:: EXERCISE DETAILS ::
Please copy every one of the records below, line for line, without changing a character.
--- start GIVEN ENTRIES ---
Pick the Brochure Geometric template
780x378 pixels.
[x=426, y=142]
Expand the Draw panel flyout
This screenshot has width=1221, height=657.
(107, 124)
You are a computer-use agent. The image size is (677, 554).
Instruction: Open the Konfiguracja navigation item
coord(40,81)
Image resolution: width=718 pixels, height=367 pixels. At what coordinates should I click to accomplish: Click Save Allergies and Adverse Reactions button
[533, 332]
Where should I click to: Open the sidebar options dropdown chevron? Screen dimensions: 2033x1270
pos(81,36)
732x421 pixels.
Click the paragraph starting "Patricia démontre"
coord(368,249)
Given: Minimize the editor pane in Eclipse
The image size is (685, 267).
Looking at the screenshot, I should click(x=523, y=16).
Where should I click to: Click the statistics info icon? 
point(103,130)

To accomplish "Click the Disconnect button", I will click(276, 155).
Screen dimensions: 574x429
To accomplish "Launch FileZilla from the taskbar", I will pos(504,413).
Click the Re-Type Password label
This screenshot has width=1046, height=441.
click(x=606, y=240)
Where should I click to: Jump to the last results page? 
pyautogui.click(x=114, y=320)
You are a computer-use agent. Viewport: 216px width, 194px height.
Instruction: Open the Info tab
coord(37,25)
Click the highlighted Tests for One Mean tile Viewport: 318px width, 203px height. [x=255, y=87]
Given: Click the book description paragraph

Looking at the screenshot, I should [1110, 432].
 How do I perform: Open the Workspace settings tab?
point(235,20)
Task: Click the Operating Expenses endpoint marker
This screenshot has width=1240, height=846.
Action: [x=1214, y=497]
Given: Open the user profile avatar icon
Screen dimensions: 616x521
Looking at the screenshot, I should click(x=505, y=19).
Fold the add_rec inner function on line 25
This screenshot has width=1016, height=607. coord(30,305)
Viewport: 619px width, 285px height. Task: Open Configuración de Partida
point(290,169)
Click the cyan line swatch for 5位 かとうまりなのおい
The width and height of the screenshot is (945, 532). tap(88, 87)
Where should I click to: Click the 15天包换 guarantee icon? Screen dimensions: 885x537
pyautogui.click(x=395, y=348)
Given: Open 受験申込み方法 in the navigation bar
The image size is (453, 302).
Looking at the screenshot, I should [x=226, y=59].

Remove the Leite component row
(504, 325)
--- end GIVEN ENTRIES ---
:: FULL RESPONSE ::
Pick the Brochure Geometric template
780x378 pixels.
[x=426, y=142]
Expand the Draw panel flyout
This screenshot has width=1221, height=657.
(107, 124)
You are a computer-use agent. The image size is (677, 554).
Instruction: Open the Konfiguracja navigation item
coord(40,81)
Image resolution: width=718 pixels, height=367 pixels. At what coordinates should I click to accomplish: Click Save Allergies and Adverse Reactions button
[533, 332]
Where should I click to: Open the sidebar options dropdown chevron? Screen dimensions: 2033x1270
pos(81,36)
732x421 pixels.
Click the paragraph starting "Patricia démontre"
coord(368,249)
Given: Minimize the editor pane in Eclipse
The image size is (685, 267).
Looking at the screenshot, I should click(x=523, y=16).
Where should I click to: Click the statistics info icon? 
point(103,130)

To accomplish "Click the Disconnect button", I will click(276, 155).
Screen dimensions: 574x429
To accomplish "Launch FileZilla from the taskbar", I will pos(504,413).
Click the Re-Type Password label
This screenshot has width=1046, height=441.
click(x=606, y=240)
Where should I click to: Jump to the last results page? 
pyautogui.click(x=114, y=320)
You are a computer-use agent. Viewport: 216px width, 194px height.
Instruction: Open the Info tab
coord(37,25)
Click the highlighted Tests for One Mean tile Viewport: 318px width, 203px height. [x=255, y=87]
Given: Click the book description paragraph

Looking at the screenshot, I should [1110, 432].
 How do I perform: Open the Workspace settings tab?
point(235,20)
Task: Click the Operating Expenses endpoint marker
This screenshot has width=1240, height=846.
Action: [x=1214, y=497]
Given: Open the user profile avatar icon
Screen dimensions: 616x521
Looking at the screenshot, I should click(x=505, y=19).
Fold the add_rec inner function on line 25
This screenshot has width=1016, height=607. coord(30,305)
Viewport: 619px width, 285px height. Task: Open Configuración de Partida
point(290,169)
Click the cyan line swatch for 5位 かとうまりなのおい
The width and height of the screenshot is (945, 532). tap(88, 87)
Where should I click to: Click the 15天包换 guarantee icon? Screen dimensions: 885x537
pyautogui.click(x=395, y=348)
Given: Open 受験申込み方法 in the navigation bar
The image size is (453, 302).
Looking at the screenshot, I should [x=226, y=59].

Remove the Leite component row
(504, 325)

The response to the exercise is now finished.